On their own, addiction or trauma significantly increase the rates of diabetes, COPD, heart disease, cancer, and high blood pressure.

When you have addiction and trauma history, the chances are even higher that you might suffer from one of these health issues.

In Self-Reflection #4 after this lesson, we’re going to list six ways that managing your symptoms will be critical for your sobriety from addictive and other self-destructive behaviors. So here we’re going to imagine what would life be like if you weren’t sidelined by these fears or symptoms? What kind of things would you be able to do that trauma has kept you from doing? This might be trying to stay healthy, maybe going to the gym. Maybe you haven’t been able to go to the doctor because of trauma. There could be hobbies that you’ve given up. Or people that you’ve given up because of the trauma symptoms.  Also here, imagine the things that you won’t have to worry about because your symptoms are under control. Add these things to your list as well.

A lot of people avoid a lot of things because they have trauma symptoms, some people might avoid parties or gatherings because of their anxiety. Some people might avoid doing important things like going to church because of shame. Other people might avoid driving anywhere because they’re afraid of a panic attack. These are the kind of things we’re going to put here.

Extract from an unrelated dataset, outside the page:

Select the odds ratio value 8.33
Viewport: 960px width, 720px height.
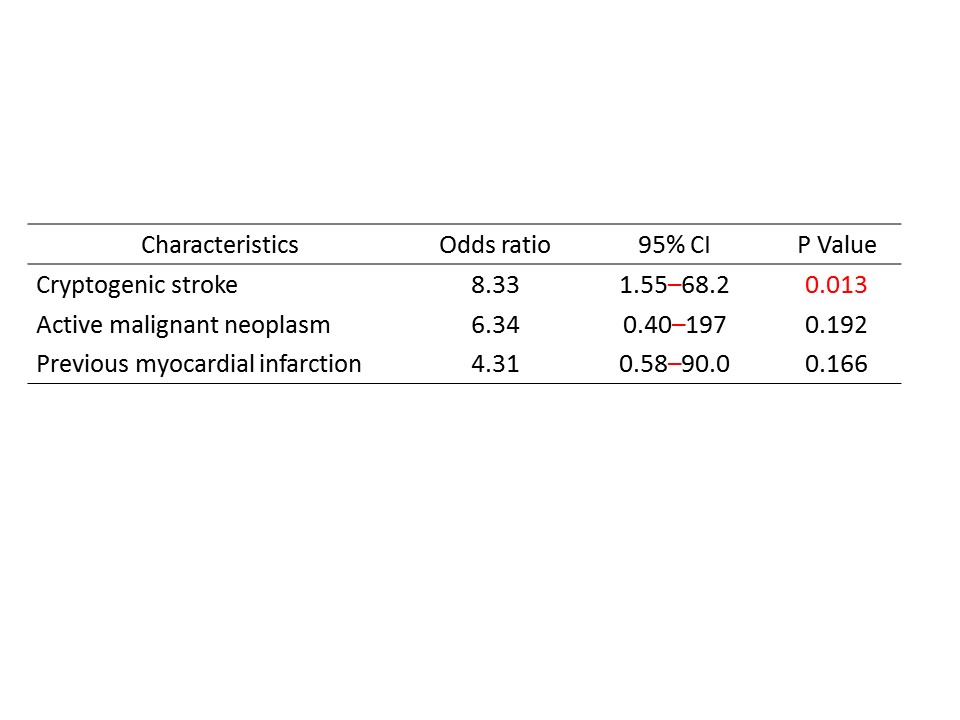(x=495, y=285)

Symptoms have three basic components that interact with one another. 

  • First, there’s the physical sensations. This could be anything from your heart pounding, sweating, dizziness. Maybe you get shaky. Maybe you start to get tunnel vision and feel like you’re gonna blackout.
  • The second part is your thoughts, such as expecting something terrible to happen. These are also those negative tapes that you play in your head and the negative things that you tell yourself.
  • Then there’s the behavioral responses. These can be things like running away or avoiding places or using substances.

When we feel like we are in danger. The emotional and physical parts of our brain override the thinking parts. This is because these parts of the brain are all about survival and they work a lot faster than the thinking part. The result is often we’ll do anything that quickly relieves our discomfort or our symptoms. The problem is that the quick fix isn’t always the intelligent choice because, well, we’re not thinking so great right now. And if the quick fix works, it can easily become a habit.

In an emergency our thoughts often exaggerate the danger and overlook our coping abilities and resources. It is all about survival. Our thoughts want us to act and act fast. However, in people who have experienced trauma, the brain thinks it is always in danger and is always exaggerating that danger.

What thoughts pop into your head when you’re experiencing your symptoms? Imagine that the symptoms have a mind of their own. What would it be telling you, to make you take action?

Coming back to self reflection number four after this lesson.  After you’ve chosen your symptoms, you’ll write those physical sensations that you notice when you’re experiencing the symptom. And then you’re going to write down the thoughts that go along with those physical sensations.

And this is skill number one: Awareness.  Just by having this much awareness about your symptoms is a coping skill within itself. Recognizing what is happening makes it a lot less frightening. So after you’ve written this stuff down, when the sensations come up, when those thoughts come up, you can recognize “Oh, that’s anxiety.”  That’s going to help you a ton. And it’s a skill within itself.